### SHORT PROBLEM
Rewrite every one of the records below, putting "interface agent" wherever "GUI agent" occurs and leaving everything else unchanged.

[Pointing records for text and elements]
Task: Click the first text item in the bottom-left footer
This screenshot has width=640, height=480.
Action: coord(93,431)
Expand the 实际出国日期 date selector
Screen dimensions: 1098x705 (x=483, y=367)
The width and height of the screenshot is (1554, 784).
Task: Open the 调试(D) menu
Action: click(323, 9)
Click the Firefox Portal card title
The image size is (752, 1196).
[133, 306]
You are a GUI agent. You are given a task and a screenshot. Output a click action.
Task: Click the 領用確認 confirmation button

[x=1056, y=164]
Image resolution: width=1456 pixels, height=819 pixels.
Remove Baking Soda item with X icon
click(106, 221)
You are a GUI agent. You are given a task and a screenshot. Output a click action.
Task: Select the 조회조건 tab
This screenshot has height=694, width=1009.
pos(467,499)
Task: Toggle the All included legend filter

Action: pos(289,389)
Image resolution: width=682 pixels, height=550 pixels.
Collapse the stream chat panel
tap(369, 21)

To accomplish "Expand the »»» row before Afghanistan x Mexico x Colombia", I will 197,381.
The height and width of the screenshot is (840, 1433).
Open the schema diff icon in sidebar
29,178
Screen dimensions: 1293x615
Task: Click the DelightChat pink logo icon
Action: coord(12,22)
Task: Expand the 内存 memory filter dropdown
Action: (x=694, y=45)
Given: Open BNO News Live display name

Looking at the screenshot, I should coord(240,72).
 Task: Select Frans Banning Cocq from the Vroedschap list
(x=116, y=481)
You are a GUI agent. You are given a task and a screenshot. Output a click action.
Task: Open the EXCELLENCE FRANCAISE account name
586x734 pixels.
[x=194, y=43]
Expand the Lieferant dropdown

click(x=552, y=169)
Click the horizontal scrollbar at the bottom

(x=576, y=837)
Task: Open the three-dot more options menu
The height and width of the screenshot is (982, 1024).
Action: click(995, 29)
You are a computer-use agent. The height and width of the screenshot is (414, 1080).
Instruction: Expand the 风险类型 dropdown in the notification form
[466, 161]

### REPLY
Task: Click the first text item in the bottom-left footer
This screenshot has width=640, height=480.
Action: coord(93,431)
Expand the 实际出国日期 date selector
Screen dimensions: 1098x705 (x=483, y=367)
The width and height of the screenshot is (1554, 784).
Task: Open the 调试(D) menu
Action: click(323, 9)
Click the Firefox Portal card title
The image size is (752, 1196).
[133, 306]
You are a interface agent. You are given a task and a screenshot. Output a click action.
Task: Click the 領用確認 confirmation button

[x=1056, y=164]
Image resolution: width=1456 pixels, height=819 pixels.
Remove Baking Soda item with X icon
click(106, 221)
You are a interface agent. You are given a task and a screenshot. Output a click action.
Task: Select the 조회조건 tab
This screenshot has height=694, width=1009.
pos(467,499)
Task: Toggle the All included legend filter

Action: pos(289,389)
Image resolution: width=682 pixels, height=550 pixels.
Collapse the stream chat panel
tap(369, 21)

To accomplish "Expand the »»» row before Afghanistan x Mexico x Colombia", I will 197,381.
The height and width of the screenshot is (840, 1433).
Open the schema diff icon in sidebar
29,178
Screen dimensions: 1293x615
Task: Click the DelightChat pink logo icon
Action: coord(12,22)
Task: Expand the 内存 memory filter dropdown
Action: (x=694, y=45)
Given: Open BNO News Live display name

Looking at the screenshot, I should coord(240,72).
 Task: Select Frans Banning Cocq from the Vroedschap list
(x=116, y=481)
You are a interface agent. You are given a task and a screenshot. Output a click action.
Task: Open the EXCELLENCE FRANCAISE account name
586x734 pixels.
[x=194, y=43]
Expand the Lieferant dropdown

click(x=552, y=169)
Click the horizontal scrollbar at the bottom

(x=576, y=837)
Task: Open the three-dot more options menu
The height and width of the screenshot is (982, 1024).
Action: click(995, 29)
You are a computer-use agent. The height and width of the screenshot is (414, 1080).
Instruction: Expand the 风险类型 dropdown in the notification form
[466, 161]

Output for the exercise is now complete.